Berê Kurdan digot ji xwe re masî ne ji me re kûsî ne. Kendileri için acilen jet hızıyla meclisten geçirmedikleri yasa yok. Ama cezaevleri hasta tutsaklarla dolu. Her gün bir hasta tutsağımızı kaybediyoruz. Doluluk oranı yüzde 140’lara varmış. Yahu kendinize balık olduğunuz, acilen geçirdiğiniz kanunları yasaları bir zahmet emekçiler için tutsaklar için yoksullar için geçirin. Bu Ramazan ayında hurmayı taneyle alan, pideyi evine götüremeyen emekçiler için de yapsanıza. Hadi buyurun Ramazan ayındayız. Ayıptır, 12 bin lira ile kim evine hurma götürecek et götürecek? Biraz “şart” tartışmaları yerine Türkiye halklarının nasıl geçindiğini anlatın.

Hiç şarta ve talebe ihtiyaç duymayan tek bir şey varsa o da barıştır. Barışın şartı şurtu olmaz. Dîsa berê digotin aştî wekî nan e, wekî av e, maf e, aştî heq e, heqîqet e. Ma rast nîne? Konuşunca iktidara yakın medya üzerinde tepinecek muhtemelen.

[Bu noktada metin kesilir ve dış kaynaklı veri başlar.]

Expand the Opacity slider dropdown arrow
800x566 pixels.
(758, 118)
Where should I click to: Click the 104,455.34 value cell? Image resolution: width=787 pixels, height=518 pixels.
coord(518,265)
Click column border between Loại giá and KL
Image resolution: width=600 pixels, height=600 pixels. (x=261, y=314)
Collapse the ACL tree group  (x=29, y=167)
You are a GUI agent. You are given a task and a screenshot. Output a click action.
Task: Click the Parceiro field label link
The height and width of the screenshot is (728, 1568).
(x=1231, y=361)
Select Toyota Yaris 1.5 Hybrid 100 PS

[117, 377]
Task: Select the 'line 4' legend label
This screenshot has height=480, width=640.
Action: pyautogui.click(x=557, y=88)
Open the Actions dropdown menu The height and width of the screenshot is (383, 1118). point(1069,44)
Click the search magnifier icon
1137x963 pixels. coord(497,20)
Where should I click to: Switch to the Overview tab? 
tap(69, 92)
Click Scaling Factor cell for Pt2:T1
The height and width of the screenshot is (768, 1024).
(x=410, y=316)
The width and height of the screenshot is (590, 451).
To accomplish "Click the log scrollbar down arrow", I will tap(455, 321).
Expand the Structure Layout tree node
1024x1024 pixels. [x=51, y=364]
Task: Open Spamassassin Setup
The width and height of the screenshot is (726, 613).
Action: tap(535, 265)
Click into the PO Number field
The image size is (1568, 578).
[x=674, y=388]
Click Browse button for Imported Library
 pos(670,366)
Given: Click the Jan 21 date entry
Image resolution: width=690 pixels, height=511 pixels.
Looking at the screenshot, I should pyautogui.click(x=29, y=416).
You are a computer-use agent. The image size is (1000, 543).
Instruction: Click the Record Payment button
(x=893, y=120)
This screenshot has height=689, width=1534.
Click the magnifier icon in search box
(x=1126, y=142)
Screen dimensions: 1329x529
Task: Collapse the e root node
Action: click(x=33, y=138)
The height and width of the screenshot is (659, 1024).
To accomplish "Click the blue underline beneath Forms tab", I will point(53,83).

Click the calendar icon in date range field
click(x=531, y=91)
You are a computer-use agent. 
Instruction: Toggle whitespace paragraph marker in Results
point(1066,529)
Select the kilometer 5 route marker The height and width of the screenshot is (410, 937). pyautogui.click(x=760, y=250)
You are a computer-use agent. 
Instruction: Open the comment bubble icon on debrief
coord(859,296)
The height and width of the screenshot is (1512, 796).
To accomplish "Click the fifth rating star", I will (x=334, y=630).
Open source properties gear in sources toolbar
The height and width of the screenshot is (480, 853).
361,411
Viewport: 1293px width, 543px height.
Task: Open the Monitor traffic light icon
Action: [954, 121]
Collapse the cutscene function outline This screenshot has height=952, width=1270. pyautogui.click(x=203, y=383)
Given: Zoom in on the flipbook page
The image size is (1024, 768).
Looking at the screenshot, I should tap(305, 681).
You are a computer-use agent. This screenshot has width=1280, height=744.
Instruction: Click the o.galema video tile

Biz diyoruz ki 50 yıllık bir sorunu çözüyorsunuz. 200 yıdır devam eden, son 50 yıldır büyük bir acıya ve yoksulluğa sebebiyet vermiş bir sorunu 12 metrekarede tuttuğunuz bir insan nasıl müzakere etsin? Bu müzakerenin başarıya ulaşması için kimi şeyler yapmak gerekmiyor mu?

Sayın Öcalan’ın yaşam ve müzakere koşullarını değiştirin diyoruz, bu da şarttır diyoruz. Sizin huzurunuzda diyorum. Eğer samimi iseniz 12 metrekarelik rutubetli bir hücrede müzakere nasıl yapılır? Önce bunun cevabını verin Manisalıya. 12 metrekarede müzakere yapmanın koşulları var mı? Sayın Öcalan bize çok önemli bir şey söyledi. Bu kayyım atamaları da devam ediyordu. İstanbul’da aydınlara, yazarlara, sendikacılara operasyonun yapıldığı 1650 kişilik bir liste vardı. Dedi ki bu kayyım ve operasyonlar provokasyondur.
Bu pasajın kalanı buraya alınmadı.